ASSIGNED TASK> Search the data for "computer" and copy every matching line.

DATASET EXTRACT>
──────────────────────────────

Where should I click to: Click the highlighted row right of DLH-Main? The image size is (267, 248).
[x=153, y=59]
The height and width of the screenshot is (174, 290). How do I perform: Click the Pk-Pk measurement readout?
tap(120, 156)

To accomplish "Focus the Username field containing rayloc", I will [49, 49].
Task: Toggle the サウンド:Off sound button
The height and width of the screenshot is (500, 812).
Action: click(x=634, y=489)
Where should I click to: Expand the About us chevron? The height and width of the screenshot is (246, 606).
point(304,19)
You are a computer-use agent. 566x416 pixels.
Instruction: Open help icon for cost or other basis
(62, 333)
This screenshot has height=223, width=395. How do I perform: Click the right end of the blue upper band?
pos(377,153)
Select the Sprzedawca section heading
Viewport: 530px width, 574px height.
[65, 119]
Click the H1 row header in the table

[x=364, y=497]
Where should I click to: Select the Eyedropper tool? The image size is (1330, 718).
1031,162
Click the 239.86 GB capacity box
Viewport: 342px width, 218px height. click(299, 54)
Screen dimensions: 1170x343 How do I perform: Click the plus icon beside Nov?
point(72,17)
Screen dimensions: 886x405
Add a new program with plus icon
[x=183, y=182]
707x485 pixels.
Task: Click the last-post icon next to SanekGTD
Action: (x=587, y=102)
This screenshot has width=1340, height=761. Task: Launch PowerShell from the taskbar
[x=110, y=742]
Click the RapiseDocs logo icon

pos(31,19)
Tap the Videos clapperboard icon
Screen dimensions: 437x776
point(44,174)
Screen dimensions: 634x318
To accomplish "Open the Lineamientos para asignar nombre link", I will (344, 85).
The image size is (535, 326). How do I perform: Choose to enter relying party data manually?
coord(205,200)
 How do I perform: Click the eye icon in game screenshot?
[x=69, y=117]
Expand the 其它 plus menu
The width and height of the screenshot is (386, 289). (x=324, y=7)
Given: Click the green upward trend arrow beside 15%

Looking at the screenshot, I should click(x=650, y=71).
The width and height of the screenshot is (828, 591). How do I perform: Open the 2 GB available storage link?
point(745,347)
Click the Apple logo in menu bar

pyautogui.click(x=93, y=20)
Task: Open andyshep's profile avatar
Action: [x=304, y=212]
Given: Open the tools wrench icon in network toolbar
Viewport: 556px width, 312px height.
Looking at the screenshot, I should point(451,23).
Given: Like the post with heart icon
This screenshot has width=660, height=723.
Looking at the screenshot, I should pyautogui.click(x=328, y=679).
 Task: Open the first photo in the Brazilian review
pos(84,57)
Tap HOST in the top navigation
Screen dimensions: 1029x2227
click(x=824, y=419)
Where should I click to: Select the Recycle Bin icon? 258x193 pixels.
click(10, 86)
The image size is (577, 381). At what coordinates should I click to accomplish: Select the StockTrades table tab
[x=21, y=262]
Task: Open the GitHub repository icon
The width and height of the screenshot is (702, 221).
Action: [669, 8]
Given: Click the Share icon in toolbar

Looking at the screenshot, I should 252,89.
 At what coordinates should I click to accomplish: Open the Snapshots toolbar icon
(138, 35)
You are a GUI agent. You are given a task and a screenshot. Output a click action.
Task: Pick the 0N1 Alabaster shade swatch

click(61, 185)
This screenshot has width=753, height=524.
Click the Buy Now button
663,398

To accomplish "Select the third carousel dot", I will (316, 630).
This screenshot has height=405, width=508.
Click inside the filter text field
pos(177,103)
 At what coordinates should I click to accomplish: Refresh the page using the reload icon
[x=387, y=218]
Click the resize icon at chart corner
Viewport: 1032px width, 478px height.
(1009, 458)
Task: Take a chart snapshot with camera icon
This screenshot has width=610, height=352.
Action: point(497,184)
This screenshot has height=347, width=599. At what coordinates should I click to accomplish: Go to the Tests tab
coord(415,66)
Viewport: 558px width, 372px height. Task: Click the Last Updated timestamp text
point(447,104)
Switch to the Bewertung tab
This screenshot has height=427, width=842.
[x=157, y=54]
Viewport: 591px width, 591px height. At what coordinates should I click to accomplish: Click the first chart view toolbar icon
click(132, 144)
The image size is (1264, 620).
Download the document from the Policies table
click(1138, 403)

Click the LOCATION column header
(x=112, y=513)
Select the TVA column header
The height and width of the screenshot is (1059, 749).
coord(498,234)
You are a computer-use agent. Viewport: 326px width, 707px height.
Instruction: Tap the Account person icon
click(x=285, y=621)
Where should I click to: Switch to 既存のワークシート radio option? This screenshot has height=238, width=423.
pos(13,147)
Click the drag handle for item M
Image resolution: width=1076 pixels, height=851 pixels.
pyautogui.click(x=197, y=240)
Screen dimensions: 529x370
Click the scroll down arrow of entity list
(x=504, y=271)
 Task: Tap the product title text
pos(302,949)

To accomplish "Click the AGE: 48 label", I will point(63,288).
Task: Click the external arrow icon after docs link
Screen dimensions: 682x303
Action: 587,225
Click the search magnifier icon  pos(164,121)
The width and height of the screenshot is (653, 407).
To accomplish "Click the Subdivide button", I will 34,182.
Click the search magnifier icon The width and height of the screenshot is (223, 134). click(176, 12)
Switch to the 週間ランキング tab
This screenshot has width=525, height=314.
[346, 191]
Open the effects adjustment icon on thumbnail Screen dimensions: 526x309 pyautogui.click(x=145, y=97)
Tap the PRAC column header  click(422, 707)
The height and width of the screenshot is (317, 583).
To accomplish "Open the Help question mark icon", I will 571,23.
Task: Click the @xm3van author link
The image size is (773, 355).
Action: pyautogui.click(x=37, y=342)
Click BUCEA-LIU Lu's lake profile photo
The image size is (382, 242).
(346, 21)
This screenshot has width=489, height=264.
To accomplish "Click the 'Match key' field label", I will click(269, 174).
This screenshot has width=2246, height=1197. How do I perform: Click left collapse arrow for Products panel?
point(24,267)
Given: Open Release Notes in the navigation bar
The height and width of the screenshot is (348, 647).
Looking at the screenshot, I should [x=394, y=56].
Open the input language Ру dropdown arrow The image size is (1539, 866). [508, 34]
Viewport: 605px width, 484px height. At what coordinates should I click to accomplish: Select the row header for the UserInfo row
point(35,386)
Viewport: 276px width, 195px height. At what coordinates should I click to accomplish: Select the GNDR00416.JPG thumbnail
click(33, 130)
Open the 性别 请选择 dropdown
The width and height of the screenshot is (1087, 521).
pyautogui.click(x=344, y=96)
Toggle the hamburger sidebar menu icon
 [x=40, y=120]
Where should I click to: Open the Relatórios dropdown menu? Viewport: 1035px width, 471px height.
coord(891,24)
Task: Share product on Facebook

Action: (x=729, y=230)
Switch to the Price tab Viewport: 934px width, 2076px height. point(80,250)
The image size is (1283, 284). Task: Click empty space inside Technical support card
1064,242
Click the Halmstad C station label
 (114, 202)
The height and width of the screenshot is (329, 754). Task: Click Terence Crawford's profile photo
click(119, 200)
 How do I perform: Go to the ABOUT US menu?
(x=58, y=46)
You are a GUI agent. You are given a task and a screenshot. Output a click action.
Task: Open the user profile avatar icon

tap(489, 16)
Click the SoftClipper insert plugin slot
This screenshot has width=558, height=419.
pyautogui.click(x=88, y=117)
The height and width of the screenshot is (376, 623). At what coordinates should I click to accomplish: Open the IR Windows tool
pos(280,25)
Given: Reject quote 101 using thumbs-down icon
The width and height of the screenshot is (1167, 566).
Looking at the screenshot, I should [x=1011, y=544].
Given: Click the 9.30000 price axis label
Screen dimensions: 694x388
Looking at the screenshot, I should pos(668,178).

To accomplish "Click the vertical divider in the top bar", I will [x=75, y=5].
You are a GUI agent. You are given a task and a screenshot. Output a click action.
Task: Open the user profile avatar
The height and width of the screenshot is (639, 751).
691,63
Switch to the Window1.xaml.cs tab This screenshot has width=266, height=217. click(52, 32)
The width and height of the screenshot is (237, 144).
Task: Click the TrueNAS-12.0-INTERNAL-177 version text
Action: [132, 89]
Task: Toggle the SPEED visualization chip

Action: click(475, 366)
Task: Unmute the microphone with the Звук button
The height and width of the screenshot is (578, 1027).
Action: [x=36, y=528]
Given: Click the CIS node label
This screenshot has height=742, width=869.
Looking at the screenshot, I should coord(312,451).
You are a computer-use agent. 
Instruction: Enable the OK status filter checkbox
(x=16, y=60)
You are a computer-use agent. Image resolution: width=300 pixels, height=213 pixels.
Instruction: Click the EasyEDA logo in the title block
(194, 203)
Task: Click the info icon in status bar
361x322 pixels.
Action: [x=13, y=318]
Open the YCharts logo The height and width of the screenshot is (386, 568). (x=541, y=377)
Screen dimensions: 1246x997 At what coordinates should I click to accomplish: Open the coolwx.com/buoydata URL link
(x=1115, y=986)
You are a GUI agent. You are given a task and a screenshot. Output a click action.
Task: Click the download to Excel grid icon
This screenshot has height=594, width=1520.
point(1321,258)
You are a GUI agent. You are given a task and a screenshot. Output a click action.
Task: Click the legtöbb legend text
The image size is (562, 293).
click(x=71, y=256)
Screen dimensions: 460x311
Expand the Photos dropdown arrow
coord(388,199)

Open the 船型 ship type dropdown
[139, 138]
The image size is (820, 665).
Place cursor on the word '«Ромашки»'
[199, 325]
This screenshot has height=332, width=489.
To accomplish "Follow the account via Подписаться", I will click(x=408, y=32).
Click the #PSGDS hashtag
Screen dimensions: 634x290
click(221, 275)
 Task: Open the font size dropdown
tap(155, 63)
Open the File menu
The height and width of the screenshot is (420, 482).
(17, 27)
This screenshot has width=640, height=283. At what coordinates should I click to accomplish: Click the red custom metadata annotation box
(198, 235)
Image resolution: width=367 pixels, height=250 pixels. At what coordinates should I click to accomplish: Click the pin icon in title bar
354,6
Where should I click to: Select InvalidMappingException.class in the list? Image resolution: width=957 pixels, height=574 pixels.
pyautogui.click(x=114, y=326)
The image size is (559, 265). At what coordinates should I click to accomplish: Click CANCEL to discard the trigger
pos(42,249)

──────────────────────────────

WRITTEN ANSWER>
You are a computer-use agent. 566x416 pixels.
You are a computer-use agent. Viewport: 326px width, 707px height.
You are a computer-use agent. 
You are a computer-use agent. Image resolution: width=300 pixels, height=213 pixels.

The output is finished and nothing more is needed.